Research published by the "see me" campaign shows that 83% of respondents face a dilemma about whether to be honest about their condition.
One in four people will experience mental health problems.
"See me", which launches a new TV ad campaign on Monday, is funded by the Scottish Executive and is run by an alliance of five mental health bodies.
The campaign's director, Linda Dunion said: "It is clear that being open about having a mental health problem is a risk which many people are just not prepared to take.
"Not being able to predict how others will react presents real difficulties in everyday situations, from the family and friends to the workplace and the community.
"Unfortunately such fears are often well founded and are reinforced every time someone overhears others treating mental ill-health as a joke or something to be scared of."
Shame and blame
She added that it was disappointing, but not surprising to find that the risk of being stigmatised affects the choices made by 83% of those with mental health problems.
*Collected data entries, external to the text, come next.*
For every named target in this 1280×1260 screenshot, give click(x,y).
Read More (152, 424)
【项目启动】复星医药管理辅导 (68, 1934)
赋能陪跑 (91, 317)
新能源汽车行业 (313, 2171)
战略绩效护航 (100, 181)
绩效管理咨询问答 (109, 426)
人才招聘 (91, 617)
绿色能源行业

Ms Dunion asserted that people were being excluded and having their expectations lowered because of the secrecy, shame and blame which are still widely attached to mental ill-health.
She said: "We need open minds, but we also need to be more careful not to make hurtful throwaway comments about mental ill-health and to be ready to support, not desert, someone who takes a chance by telling us about their mental health problems."
Previous research by the organisation showed that:
- 43% of people with mental health problems did not apply for a job or promotion
- 57% concealed past or current mental health problems when applying for a job
- 45% concealed past or current mental health problems for fear of losing a job
- Of those who had been off work with mental health problems, 67% said they did not want to go back to work because they were scared of the attitudes they would encounter.